ONNX - Runtime
ONNX Runtime, is a high-performance engine designed to efficiently run ONNX models. It is a tool that helps run machine learning models faster and more efficiently. It works on different platforms like Windows, Mac, and Linux, and can use various types of hardware, such as CPUs and GPUs, to speed up the models.
ONNX Runtime supports models from popular frameworks like PyTorch, TensorFlow, and scikit-learn, making it easy to move models between different environments.

Optimizing Inference with ONNX Runtime
Inference is a process of using a trained model to make predictions by analyzing live data, which means making predictions or decisions based on a trained machine learning model. It powers many well-known Microsoft products, like Office and Azure, and is also used in many community projects.
ONNX Runtime is particularly good at speeding up this process by optimizing how the model runs. Following are the examples of how ONNX runtime is used −
- Graph Optimizations: ONNX Runtime improves the model by making changes to the structure of the computation graph, which is how the model processes data. This helps the model run more efficiently.
- Faster Predictions: ONNX Runtime can make your model predictions quicker by optimizing how the model runs.
- Run on Different Platforms: You can train your model in Python and then use it in apps written in C#, C++, or Java.

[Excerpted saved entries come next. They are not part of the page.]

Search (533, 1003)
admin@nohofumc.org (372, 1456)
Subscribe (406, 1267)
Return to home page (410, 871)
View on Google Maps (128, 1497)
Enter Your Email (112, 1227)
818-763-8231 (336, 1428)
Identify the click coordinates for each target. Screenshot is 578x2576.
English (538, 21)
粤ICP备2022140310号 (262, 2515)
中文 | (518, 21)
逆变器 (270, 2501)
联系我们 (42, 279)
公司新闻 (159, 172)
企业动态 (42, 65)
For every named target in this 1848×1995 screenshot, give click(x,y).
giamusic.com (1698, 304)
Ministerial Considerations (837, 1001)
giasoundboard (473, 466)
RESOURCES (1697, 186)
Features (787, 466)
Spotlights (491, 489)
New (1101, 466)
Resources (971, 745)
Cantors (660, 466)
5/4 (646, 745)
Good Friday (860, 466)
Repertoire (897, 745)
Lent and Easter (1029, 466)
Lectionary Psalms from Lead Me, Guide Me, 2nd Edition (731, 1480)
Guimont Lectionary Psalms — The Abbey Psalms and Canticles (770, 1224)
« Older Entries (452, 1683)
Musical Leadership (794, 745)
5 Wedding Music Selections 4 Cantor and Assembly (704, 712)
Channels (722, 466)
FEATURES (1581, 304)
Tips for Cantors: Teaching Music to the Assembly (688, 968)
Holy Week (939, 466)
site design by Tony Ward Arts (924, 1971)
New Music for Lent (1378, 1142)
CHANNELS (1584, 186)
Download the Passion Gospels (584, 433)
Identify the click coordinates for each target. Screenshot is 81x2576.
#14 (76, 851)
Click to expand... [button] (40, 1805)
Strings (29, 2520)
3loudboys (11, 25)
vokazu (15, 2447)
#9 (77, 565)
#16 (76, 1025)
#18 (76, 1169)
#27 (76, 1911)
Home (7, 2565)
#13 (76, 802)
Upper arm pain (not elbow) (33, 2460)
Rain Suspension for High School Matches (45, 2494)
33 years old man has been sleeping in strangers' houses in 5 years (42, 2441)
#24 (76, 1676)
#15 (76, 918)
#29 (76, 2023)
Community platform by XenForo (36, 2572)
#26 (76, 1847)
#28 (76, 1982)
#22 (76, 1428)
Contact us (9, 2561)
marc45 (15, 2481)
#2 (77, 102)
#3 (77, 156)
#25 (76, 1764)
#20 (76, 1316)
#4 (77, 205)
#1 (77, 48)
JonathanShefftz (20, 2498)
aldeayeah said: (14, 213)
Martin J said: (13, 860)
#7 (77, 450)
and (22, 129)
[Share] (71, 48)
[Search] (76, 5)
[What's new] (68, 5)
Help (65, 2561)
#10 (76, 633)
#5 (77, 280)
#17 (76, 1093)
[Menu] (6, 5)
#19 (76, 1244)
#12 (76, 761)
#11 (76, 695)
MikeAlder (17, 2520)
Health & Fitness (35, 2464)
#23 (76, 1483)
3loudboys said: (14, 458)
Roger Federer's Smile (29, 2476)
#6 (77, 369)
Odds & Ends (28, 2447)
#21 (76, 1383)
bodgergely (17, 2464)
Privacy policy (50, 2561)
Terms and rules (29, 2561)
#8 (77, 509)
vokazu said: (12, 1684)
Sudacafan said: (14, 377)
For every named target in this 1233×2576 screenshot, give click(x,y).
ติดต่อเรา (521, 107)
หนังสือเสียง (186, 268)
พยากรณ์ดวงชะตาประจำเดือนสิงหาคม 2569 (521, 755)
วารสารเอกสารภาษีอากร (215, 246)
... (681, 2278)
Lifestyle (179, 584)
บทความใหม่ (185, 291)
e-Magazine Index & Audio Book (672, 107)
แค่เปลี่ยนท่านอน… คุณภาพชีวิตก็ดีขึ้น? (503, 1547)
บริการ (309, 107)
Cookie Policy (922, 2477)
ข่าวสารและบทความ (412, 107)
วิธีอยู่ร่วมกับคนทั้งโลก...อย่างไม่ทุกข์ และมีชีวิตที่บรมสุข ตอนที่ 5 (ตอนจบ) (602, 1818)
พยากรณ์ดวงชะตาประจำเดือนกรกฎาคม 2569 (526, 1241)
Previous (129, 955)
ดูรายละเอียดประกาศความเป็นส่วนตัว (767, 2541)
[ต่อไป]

- Switch Between Frameworks: With ONNX Runtime, you can train your model in one framework and use it in another without much extra work.
- Execution Providers: ONNX Runtime can work with different types of hardware through its flexible Execution Providers (EP) framework. Execution Providers are specialized components within ONNX Runtime that allow the model to take full advantage of the specific hardware it's running on.
How ONNX Runtime Works
The process of using ONNX Runtime is straightforward and consists of three main steps −
- Get a Model: The first step is to get a machine learning model that has been trained using any framework that supports export or conversion to the ONNX format. Popular frameworks like PyTorch, TensorFlow, and scikit-learn offer tools for exporting models to ONNX.
- Load and Run the Model: Once you have the ONNX model, you can load it into ONNX Runtime and execute it. This step is straightforward, and there are tutorials available for running models in different programming languages such as Python, C#, and C++.
- Improve Performance(optional): ONNX Runtime allows for performance tuning using various runtime configurations and hardware accelerators.
Integration with Different Platforms
One of the biggest strengths of ONNX Runtime is its ability to integrate with a wide variety of platforms and environments. This flexibility makes it a valuable tool for developers who need to deploy models across different systems.
Running ONNX Runtime on Different Hardware
ONNX Runtime supports a broad range of hardware, from powerful servers with GPUs to smaller edge devices like the Nvidia, Jetson, Nano. This allows developers to deploy their models wherever they are needed, without worrying about compatibility issues.
Programming Language Support
ONNX Runtime provides APIs for several popular programming languages, making it easy to integrate into various applications −
- Python
- C++
- C#
- Java
- JavaScript
Cross-Platform Compatibility
ONNX Runtime is truly cross-platform, working seamlessly on Windows, Mac, and Linux operating systems. It also supports ARM devices, which are commonly used in mobile and embedded systems.
Example: Simple ONNX Runtime API Example
Here's a basic example of how to use ONNX Runtime in Python.
import onnxruntime # Load the ONNX model session = onnxruntime.InferenceSession("mymodel.onnx") # Run the model with input data results = session.run([], {"input": input_data})
In this example, the InferenceSession is used to load the ONNX model, and the run method is called to perform inference with the provided input data. The output is stored in the results variable, which can then be used for further processing or analysis.